# start of SUPPLIED MATERIAL

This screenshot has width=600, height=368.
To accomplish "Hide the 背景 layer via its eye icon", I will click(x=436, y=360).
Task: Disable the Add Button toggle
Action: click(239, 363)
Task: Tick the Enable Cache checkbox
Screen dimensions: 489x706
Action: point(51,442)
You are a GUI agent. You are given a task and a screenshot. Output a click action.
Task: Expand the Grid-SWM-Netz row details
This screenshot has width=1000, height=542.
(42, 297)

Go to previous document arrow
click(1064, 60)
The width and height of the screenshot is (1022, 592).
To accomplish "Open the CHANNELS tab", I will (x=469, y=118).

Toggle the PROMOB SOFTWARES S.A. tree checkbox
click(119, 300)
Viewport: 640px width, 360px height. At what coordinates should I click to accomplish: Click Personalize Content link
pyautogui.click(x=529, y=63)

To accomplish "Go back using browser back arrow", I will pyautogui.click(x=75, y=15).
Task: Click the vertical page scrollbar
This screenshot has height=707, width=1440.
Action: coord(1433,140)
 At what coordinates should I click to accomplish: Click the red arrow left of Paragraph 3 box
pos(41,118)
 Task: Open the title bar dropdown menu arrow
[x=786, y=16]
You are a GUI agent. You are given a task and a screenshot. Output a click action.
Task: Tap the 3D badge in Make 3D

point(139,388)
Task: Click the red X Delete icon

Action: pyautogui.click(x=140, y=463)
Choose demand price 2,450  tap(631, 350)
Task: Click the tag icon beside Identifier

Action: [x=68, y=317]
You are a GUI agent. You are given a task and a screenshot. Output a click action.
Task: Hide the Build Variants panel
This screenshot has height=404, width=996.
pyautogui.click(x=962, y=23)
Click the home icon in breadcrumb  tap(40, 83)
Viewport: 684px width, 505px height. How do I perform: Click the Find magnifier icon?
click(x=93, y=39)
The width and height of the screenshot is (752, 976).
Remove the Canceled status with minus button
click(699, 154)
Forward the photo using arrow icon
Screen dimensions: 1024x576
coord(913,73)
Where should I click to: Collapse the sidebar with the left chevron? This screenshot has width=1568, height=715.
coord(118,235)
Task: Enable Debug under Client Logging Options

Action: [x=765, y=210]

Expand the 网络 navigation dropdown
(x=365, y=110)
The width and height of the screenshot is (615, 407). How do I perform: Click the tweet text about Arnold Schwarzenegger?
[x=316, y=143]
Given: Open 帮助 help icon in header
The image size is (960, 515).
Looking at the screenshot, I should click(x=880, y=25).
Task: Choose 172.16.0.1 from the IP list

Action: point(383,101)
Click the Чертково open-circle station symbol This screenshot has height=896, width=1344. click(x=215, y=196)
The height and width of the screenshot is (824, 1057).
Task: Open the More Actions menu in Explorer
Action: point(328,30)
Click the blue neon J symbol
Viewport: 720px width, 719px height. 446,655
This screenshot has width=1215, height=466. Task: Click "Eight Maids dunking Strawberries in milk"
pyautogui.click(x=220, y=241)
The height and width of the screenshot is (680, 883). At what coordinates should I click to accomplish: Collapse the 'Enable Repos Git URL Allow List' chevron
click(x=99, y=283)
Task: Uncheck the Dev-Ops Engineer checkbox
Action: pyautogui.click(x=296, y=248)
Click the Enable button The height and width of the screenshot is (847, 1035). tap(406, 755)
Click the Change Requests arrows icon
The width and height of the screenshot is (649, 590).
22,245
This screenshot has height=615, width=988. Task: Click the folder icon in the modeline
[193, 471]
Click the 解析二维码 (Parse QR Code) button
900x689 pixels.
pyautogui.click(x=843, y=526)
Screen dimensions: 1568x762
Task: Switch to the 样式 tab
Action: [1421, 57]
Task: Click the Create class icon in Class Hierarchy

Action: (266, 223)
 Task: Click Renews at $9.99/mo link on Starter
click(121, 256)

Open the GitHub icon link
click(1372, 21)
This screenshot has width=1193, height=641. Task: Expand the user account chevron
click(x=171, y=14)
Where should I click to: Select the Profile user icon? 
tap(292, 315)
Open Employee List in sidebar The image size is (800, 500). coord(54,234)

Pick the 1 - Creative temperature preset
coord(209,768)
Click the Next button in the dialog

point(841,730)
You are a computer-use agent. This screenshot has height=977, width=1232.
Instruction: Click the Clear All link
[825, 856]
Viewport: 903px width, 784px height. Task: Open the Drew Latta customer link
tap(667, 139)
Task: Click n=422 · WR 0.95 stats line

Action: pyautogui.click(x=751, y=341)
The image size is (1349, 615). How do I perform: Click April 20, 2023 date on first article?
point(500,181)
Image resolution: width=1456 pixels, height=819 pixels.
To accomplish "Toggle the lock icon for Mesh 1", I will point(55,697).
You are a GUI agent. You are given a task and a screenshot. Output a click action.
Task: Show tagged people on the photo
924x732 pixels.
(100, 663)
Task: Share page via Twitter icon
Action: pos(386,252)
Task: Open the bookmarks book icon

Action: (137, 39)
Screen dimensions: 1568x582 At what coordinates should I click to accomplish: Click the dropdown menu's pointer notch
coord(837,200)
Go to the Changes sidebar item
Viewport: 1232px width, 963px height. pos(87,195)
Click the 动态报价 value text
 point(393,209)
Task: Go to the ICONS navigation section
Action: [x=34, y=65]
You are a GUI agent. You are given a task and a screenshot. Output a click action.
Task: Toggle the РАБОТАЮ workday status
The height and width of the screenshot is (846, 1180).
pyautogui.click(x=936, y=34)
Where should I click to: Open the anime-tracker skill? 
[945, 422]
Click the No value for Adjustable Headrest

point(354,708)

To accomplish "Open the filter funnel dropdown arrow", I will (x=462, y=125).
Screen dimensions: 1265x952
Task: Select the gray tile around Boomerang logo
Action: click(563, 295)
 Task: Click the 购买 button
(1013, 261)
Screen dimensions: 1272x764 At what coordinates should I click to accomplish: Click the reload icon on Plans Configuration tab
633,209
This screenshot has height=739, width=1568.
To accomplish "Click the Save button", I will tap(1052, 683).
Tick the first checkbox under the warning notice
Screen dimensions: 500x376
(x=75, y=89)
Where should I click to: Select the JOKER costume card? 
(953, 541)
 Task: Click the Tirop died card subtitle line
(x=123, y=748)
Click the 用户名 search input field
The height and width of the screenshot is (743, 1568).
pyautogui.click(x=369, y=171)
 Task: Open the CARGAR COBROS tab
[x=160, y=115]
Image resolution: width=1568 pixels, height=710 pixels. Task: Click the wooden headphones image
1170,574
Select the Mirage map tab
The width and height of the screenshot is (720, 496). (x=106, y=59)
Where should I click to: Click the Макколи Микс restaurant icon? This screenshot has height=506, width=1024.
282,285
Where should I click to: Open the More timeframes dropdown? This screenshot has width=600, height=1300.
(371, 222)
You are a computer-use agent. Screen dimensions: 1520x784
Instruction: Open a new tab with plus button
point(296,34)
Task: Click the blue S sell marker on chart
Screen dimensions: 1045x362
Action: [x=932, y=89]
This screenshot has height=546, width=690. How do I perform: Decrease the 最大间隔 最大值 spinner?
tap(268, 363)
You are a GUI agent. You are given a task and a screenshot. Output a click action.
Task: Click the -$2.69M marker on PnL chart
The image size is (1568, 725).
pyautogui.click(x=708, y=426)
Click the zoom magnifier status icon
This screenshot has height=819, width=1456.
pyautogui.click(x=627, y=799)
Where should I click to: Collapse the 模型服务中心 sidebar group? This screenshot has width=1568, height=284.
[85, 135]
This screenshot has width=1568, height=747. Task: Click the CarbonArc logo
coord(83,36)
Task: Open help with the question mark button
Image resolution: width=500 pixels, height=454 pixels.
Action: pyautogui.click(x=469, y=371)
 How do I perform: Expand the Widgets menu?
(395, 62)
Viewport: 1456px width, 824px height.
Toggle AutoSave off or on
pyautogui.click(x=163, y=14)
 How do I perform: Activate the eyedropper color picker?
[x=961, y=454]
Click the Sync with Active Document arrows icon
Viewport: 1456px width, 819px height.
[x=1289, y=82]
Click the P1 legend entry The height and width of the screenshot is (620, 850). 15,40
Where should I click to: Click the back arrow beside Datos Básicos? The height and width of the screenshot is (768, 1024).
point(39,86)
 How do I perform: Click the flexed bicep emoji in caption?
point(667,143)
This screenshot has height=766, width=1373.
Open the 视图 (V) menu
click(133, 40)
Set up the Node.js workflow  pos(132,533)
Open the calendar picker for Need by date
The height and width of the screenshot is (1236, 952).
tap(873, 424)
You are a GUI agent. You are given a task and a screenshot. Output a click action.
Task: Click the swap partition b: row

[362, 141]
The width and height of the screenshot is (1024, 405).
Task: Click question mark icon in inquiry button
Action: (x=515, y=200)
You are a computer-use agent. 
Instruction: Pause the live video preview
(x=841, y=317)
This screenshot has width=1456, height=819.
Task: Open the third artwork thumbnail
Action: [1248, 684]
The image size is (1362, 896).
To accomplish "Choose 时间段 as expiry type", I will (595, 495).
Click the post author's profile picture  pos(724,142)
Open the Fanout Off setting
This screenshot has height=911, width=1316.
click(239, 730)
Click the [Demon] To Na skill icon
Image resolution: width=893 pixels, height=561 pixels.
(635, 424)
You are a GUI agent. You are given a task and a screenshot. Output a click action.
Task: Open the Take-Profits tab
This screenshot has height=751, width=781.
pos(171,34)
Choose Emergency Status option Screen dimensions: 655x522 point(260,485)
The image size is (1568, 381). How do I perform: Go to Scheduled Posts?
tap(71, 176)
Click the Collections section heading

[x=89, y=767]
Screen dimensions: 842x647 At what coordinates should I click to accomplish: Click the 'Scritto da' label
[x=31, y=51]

# end of SUPPLIED MATERIAL

» DESCRIPTION OF THE TASK
Reproduce the part of the items that opens with the line containing "Given: Open 帮助 help icon in header" and closes with the line containing "pyautogui.click(x=220, y=241)", including both of those lines.

» TASK RESPONSE
Given: Open 帮助 help icon in header
The image size is (960, 515).
Looking at the screenshot, I should click(x=880, y=25).
Task: Choose 172.16.0.1 from the IP list

Action: point(383,101)
Click the Чертково open-circle station symbol This screenshot has height=896, width=1344. click(x=215, y=196)
The height and width of the screenshot is (824, 1057).
Task: Open the More Actions menu in Explorer
Action: point(328,30)
Click the blue neon J symbol
Viewport: 720px width, 719px height. 446,655
This screenshot has width=1215, height=466. Task: Click "Eight Maids dunking Strawberries in milk"
pyautogui.click(x=220, y=241)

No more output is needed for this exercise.